Case study

Fiber Route Diversity and Backhaul Restoration Case Study

Telecommunications case study of a fiber backhaul outage caused by shared physical route risk, covering route diversity, failover capacity, latency, restoration evidence, and operational lessons.

Branch: Telecommunications Engineering
Content: Case study
Updated: Jun 22, 2026
Revision: v1.0.0 · reviewed

This case study follows a realistic telecommunications outage: a regional service site loses both nominally redundant fiber backhaul circuits after one civil-work incident. The topology diagram showed two links. The field route records showed a different truth: both circuits shared the same bridge crossing and entered the site through the same duct bank.

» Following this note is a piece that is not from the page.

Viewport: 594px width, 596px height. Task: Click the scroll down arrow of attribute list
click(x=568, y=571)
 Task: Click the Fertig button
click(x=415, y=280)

The case is not about fiber being unreliable. Fiber links can be extremely reliable. The case is about a common engineering mistake: treating logical redundancy as physical diversity. A resilient service needs route evidence, failure-domain mapping, failover capacity, traffic prioritization, monitoring, and restoration records that operations can use under pressure.

Case Summary

Item	Engineering relevance
Service	Backhaul for a remote operations, telemetry, and public communication site.
Normal architecture	Two leased fiber circuits from different providers plus a lower-capacity microwave backup.
Trigger event	Construction damage at a bridge duct crossing.
Hidden weakness	Both fiber circuits used the same physical crossing and same site-entry duct.
Main consequence	The site entered degraded service on microwave backup with limited capacity and higher timing variation.
Useful outcome	Route-diversity audit, failover policy correction, restoration evidence, and monitoring thresholds.

The central engineering question is:

Did the service have true physical diversity, and could it remain useful when the assumed diverse fibers failed together?

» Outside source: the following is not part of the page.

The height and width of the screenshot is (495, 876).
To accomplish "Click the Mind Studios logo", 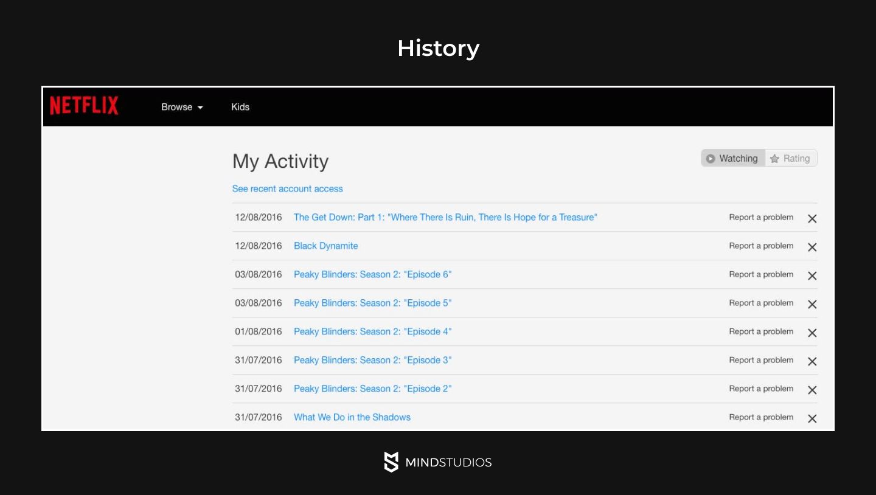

The answer was no for the original design, but the incident created the evidence needed to redesign the service boundary.

Initial Architecture

The site supports:

operational voice and messaging;
telemetry from remote equipment;
maintenance access and monitoring;
ordinary user data traffic;
emergency coordination during severe weather.

The network design lists three backhaul paths:

Path	Nominal capacity	Expected role
Fiber A	$1.0\ \text{Gbit/s}$	primary service path
Fiber B	$1.0\ \text{Gbit/s}$	redundant service path
Microwave backup	$180\ \text{Mbit/s}$	degraded service path

The operations dashboard marks the site as protected because two fiber carriers are present. The design review, however, had not required proof of physical separation between ducts, poles, bridges, building entry, patch panels, and local power.

Operating Requirement

The site has three traffic classes:

Traffic class	Required throughput	Latency objective	Loss tolerance	Priority
Critical voice and control	$25\ \text{Mbit/s}$	less than $40\ \text{ms}$ one way	very low	highest
Telemetry and monitoring	$60\ \text{Mbit/s}$	less than $80\ \text{ms}$ one way	moderate	high
General data and maintenance	$350\ \text{Mbit/s}$ peak	best effort	tolerant	low

Normal peak demand can exceed $400\ \text{Mbit/s}$ , but the microwave backup can carry only $180\ \text{Mbit/s}$ under good RF conditions. Therefore degraded operation must use traffic prioritization. The backup path cannot preserve all normal services.

Event Timeline

The outage sequence is reconstructed from alarms, provider tickets, site logs, and field reports.

Time	Event
08:12	Fiber A reports loss of light. Traffic moves to Fiber B.
08:14	Fiber B reports loss of light. Site failover starts microwave backup.
08:17	Monitoring shows packet loss and high queue delay on low-priority traffic.
08:25	Provider notices both fiber circuits cross the same bridge duct segment.
09:10	Field crew confirms duct damage from construction work.
09:35	Operations applies degraded-service traffic policy.
13:20	Temporary fiber splice restores Fiber A.
16:40	Fiber B restored through same duct, but diversity remains unresolved.
Next week	Design team opens route-diversity correction project.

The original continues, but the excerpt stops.